*** Opening Data records ***

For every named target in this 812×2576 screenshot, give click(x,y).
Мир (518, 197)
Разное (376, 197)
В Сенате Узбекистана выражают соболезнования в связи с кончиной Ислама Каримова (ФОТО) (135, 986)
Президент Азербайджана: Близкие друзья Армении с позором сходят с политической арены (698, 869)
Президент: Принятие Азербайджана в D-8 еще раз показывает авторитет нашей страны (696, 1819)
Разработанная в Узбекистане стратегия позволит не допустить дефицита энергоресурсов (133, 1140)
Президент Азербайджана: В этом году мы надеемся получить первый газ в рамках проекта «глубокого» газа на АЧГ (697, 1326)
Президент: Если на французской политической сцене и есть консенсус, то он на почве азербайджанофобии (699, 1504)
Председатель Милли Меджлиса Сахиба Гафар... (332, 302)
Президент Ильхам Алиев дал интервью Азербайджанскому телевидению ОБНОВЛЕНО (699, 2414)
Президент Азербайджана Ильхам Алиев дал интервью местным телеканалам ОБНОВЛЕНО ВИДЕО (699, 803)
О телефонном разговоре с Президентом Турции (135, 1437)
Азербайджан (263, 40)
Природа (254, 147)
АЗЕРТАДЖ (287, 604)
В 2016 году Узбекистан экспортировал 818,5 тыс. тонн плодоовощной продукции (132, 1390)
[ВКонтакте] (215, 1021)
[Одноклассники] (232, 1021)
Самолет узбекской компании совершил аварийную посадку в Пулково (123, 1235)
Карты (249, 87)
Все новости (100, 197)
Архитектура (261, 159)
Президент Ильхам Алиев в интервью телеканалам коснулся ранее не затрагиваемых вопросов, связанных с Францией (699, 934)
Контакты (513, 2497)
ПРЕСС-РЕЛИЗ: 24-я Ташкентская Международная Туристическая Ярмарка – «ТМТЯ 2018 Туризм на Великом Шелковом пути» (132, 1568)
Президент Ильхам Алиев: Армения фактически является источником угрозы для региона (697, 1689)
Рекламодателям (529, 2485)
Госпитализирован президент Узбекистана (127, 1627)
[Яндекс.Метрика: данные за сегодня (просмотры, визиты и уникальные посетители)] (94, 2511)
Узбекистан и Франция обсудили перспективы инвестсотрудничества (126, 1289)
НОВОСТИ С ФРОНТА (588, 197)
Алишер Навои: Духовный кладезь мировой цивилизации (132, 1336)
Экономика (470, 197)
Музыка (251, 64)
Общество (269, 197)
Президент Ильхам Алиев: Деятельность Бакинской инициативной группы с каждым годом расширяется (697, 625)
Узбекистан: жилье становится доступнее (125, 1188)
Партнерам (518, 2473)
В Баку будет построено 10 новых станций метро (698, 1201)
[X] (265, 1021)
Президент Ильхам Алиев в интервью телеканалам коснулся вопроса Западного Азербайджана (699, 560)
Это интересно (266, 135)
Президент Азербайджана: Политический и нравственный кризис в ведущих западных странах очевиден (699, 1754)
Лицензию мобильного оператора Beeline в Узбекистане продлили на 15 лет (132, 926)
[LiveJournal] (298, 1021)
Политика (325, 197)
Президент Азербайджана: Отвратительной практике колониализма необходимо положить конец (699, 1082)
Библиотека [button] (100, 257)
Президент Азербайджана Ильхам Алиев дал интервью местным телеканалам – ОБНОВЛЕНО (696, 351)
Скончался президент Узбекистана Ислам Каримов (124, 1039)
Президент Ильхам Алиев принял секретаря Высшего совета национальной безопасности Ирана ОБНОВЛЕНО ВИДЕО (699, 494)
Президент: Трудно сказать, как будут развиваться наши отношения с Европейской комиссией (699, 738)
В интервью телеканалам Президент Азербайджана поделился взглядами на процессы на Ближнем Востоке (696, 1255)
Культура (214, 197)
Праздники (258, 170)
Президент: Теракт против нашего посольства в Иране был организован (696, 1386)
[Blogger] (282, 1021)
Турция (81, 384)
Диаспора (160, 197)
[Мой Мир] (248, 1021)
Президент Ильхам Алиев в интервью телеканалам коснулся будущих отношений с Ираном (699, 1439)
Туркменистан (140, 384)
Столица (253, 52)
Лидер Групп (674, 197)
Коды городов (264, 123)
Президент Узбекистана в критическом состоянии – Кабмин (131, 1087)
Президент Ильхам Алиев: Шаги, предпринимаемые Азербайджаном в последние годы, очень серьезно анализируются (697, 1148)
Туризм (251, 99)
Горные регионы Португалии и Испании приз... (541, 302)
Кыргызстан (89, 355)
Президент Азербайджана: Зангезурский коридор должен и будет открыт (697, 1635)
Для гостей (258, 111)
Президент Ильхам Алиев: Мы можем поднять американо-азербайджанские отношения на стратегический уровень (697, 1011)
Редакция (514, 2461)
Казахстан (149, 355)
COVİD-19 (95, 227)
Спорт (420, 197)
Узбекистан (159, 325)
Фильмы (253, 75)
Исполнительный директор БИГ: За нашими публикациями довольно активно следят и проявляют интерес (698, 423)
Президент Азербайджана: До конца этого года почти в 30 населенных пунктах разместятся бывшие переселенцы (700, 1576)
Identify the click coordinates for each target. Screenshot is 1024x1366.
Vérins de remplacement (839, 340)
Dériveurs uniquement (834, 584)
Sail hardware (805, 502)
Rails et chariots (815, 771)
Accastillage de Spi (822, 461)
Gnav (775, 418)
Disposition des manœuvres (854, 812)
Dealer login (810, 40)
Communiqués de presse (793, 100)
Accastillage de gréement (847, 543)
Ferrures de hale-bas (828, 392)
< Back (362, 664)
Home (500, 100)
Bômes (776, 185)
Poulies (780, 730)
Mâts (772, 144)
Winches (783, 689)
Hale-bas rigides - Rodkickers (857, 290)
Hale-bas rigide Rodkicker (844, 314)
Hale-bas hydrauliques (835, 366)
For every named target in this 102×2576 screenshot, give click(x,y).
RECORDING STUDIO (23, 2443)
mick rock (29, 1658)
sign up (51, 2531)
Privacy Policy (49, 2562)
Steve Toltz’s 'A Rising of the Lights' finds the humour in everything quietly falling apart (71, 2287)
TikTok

*** Closing Data records ***

Please transcribe every entry above exactly as it appears.

For every named target in this 812×2576 screenshot, give click(x,y).
Мир (518, 197)
Разное (376, 197)
В Сенате Узбекистана выражают соболезнования в связи с кончиной Ислама Каримова (ФОТО) (135, 986)
Президент Азербайджана: Близкие друзья Армении с позором сходят с политической арены (698, 869)
Президент: Принятие Азербайджана в D-8 еще раз показывает авторитет нашей страны (696, 1819)
Разработанная в Узбекистане стратегия позволит не допустить дефицита энергоресурсов (133, 1140)
Президент Азербайджана: В этом году мы надеемся получить первый газ в рамках проекта «глубокого» газа на АЧГ (697, 1326)
Президент: Если на французской политической сцене и есть консенсус, то он на почве азербайджанофобии (699, 1504)
Председатель Милли Меджлиса Сахиба Гафар... (332, 302)
Президент Ильхам Алиев дал интервью Азербайджанскому телевидению ОБНОВЛЕНО (699, 2414)
Президент Азербайджана Ильхам Алиев дал интервью местным телеканалам ОБНОВЛЕНО ВИДЕО (699, 803)
О телефонном разговоре с Президентом Турции (135, 1437)
Азербайджан (263, 40)
Природа (254, 147)
АЗЕРТАДЖ (287, 604)
В 2016 году Узбекистан экспортировал 818,5 тыс. тонн плодоовощной продукции (132, 1390)
[ВКонтакте] (215, 1021)
[Одноклассники] (232, 1021)
Самолет узбекской компании совершил аварийную посадку в Пулково (123, 1235)
Карты (249, 87)
Все новости (100, 197)
Архитектура (261, 159)
Президент Ильхам Алиев в интервью телеканалам коснулся ранее не затрагиваемых вопросов, связанных с Францией (699, 934)
Контакты (513, 2497)
ПРЕСС-РЕЛИЗ: 24-я Ташкентская Международная Туристическая Ярмарка – «ТМТЯ 2018 Туризм на Великом Шелковом пути» (132, 1568)
Президент Ильхам Алиев: Армения фактически является источником угрозы для региона (697, 1689)
Рекламодателям (529, 2485)
Госпитализирован президент Узбекистана (127, 1627)
[Яндекс.Метрика: данные за сегодня (просмотры, визиты и уникальные посетители)] (94, 2511)
Узбекистан и Франция обсудили перспективы инвестсотрудничества (126, 1289)
НОВОСТИ С ФРОНТА (588, 197)
Алишер Навои: Духовный кладезь мировой цивилизации (132, 1336)
Экономика (470, 197)
Музыка (251, 64)
Общество (269, 197)
Президент Ильхам Алиев: Деятельность Бакинской инициативной группы с каждым годом расширяется (697, 625)
Узбекистан: жилье становится доступнее (125, 1188)
Партнерам (518, 2473)
В Баку будет построено 10 новых станций метро (698, 1201)
[X] (265, 1021)
Президент Ильхам Алиев в интервью телеканалам коснулся вопроса Западного Азербайджана (699, 560)
Это интересно (266, 135)
Президент Азербайджана: Политический и нравственный кризис в ведущих западных странах очевиден (699, 1754)
Лицензию мобильного оператора Beeline в Узбекистане продлили на 15 лет (132, 926)
[LiveJournal] (298, 1021)
Политика (325, 197)
Президент Азербайджана: Отвратительной практике колониализма необходимо положить конец (699, 1082)
Библиотека [button] (100, 257)
Президент Азербайджана Ильхам Алиев дал интервью местным телеканалам – ОБНОВЛЕНО (696, 351)
Скончался президент Узбекистана Ислам Каримов (124, 1039)
Президент Ильхам Алиев принял секретаря Высшего совета национальной безопасности Ирана ОБНОВЛЕНО ВИДЕО (699, 494)
Президент: Трудно сказать, как будут развиваться наши отношения с Европейской комиссией (699, 738)
В интервью телеканалам Президент Азербайджана поделился взглядами на процессы на Ближнем Востоке (696, 1255)
Культура (214, 197)
Праздники (258, 170)
Президент: Теракт против нашего посольства в Иране был организован (696, 1386)
[Blogger] (282, 1021)
Турция (81, 384)
Диаспора (160, 197)
[Мой Мир] (248, 1021)
Президент Ильхам Алиев в интервью телеканалам коснулся будущих отношений с Ираном (699, 1439)
Туркменистан (140, 384)
Столица (253, 52)
Лидер Групп (674, 197)
Коды городов (264, 123)
Президент Узбекистана в критическом состоянии – Кабмин (131, 1087)
Президент Ильхам Алиев: Шаги, предпринимаемые Азербайджаном в последние годы, очень серьезно анализируются (697, 1148)
Туризм (251, 99)
Горные регионы Португалии и Испании приз... (541, 302)
Кыргызстан (89, 355)
Президент Азербайджана: Зангезурский коридор должен и будет открыт (697, 1635)
Для гостей (258, 111)
Президент Ильхам Алиев: Мы можем поднять американо-азербайджанские отношения на стратегический уровень (697, 1011)
Редакция (514, 2461)
Казахстан (149, 355)
COVİD-19 (95, 227)
Спорт (420, 197)
Узбекистан (159, 325)
Фильмы (253, 75)
Исполнительный директор БИГ: За нашими публикациями довольно активно следят и проявляют интерес (698, 423)
Президент Азербайджана: До конца этого года почти в 30 населенных пунктах разместятся бывшие переселенцы (700, 1576)
Identify the click coordinates for each target. Screenshot is 1024x1366.
Vérins de remplacement (839, 340)
Dériveurs uniquement (834, 584)
Sail hardware (805, 502)
Rails et chariots (815, 771)
Accastillage de Spi (822, 461)
Gnav (775, 418)
Disposition des manœuvres (854, 812)
Dealer login (810, 40)
Communiqués de presse (793, 100)
Accastillage de gréement (847, 543)
Ferrures de hale-bas (828, 392)
< Back (362, 664)
Home (500, 100)
Bômes (776, 185)
Poulies (780, 730)
Mâts (772, 144)
Winches (783, 689)
Hale-bas rigides - Rodkickers (857, 290)
Hale-bas rigide Rodkicker (844, 314)
Hale-bas hydrauliques (835, 366)
For every named target in this 102×2576 screenshot, give click(x,y).
RECORDING STUDIO (23, 2443)
mick rock (29, 1658)
sign up (51, 2531)
Privacy Policy (49, 2562)
Steve Toltz’s 'A Rising of the Lights' finds the humour in everything quietly falling apart (71, 2287)
TikTok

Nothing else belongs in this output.